* EXERCISE REQUIREMENTS:
Rewrite the rows below, replacing "icon" with "symbol" wherever it appears and leaving everything else unchanged. Leave the pictures out of your answer.

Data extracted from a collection
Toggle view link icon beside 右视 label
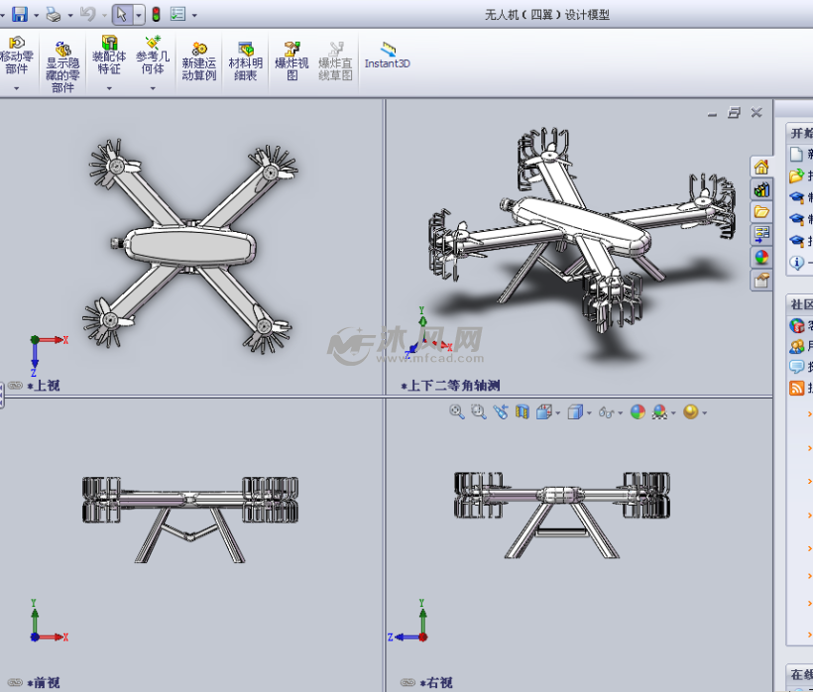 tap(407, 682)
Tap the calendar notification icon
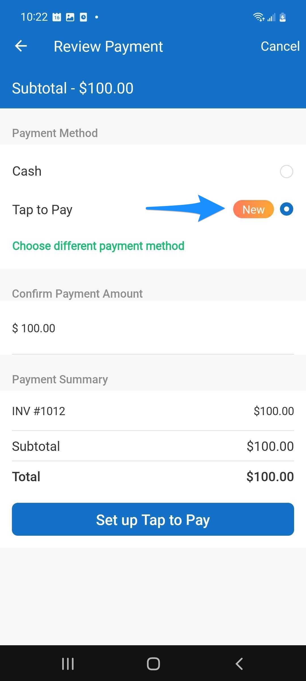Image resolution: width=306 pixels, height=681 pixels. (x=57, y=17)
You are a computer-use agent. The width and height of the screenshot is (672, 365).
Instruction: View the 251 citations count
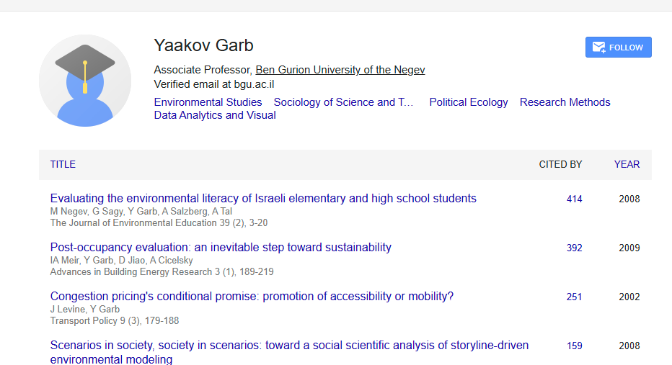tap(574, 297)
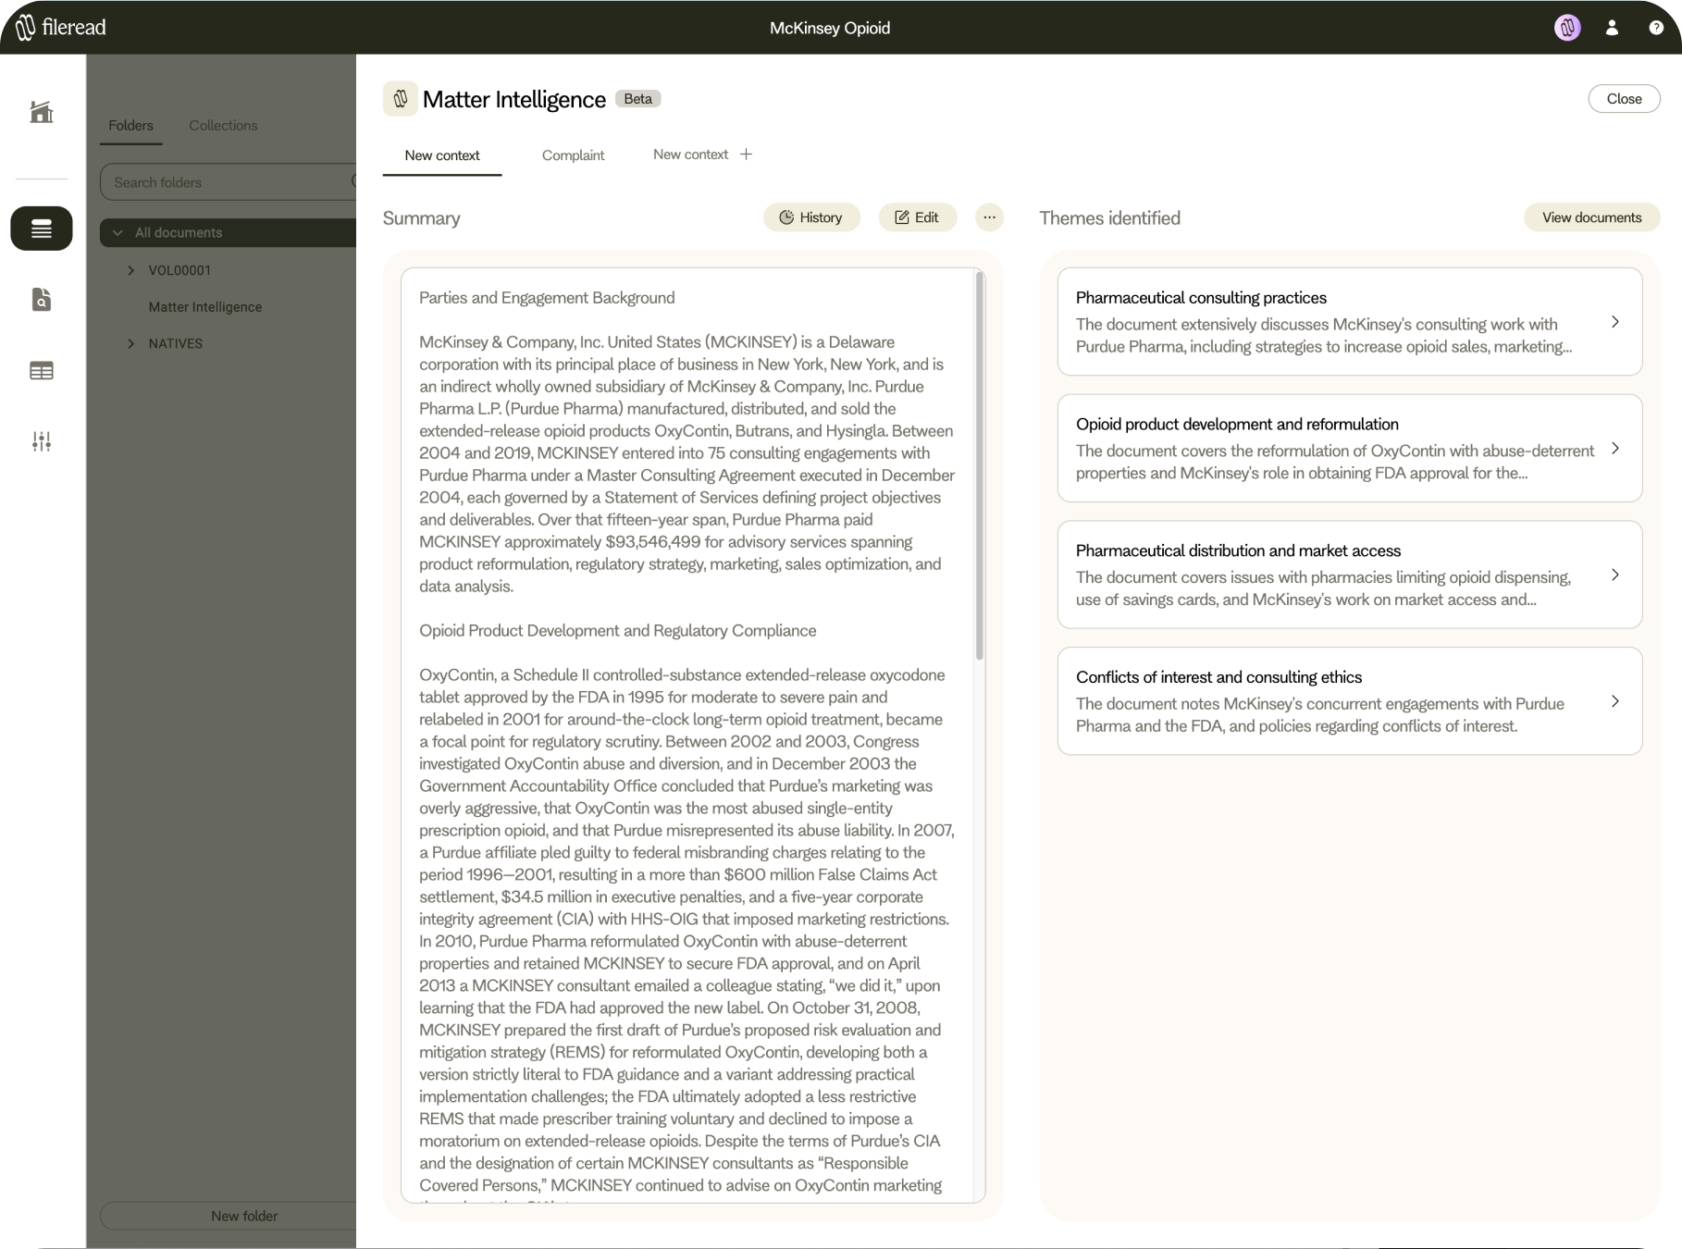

* RESULT OF THIS EXERCISE:
Toggle view link symbol beside 右视 label
 tap(407, 682)
Tap the calendar notification symbol
Image resolution: width=306 pixels, height=681 pixels. (x=57, y=17)
You are a computer-use agent. The width and height of the screenshot is (672, 365).
Instruction: View the 251 citations count
tap(574, 297)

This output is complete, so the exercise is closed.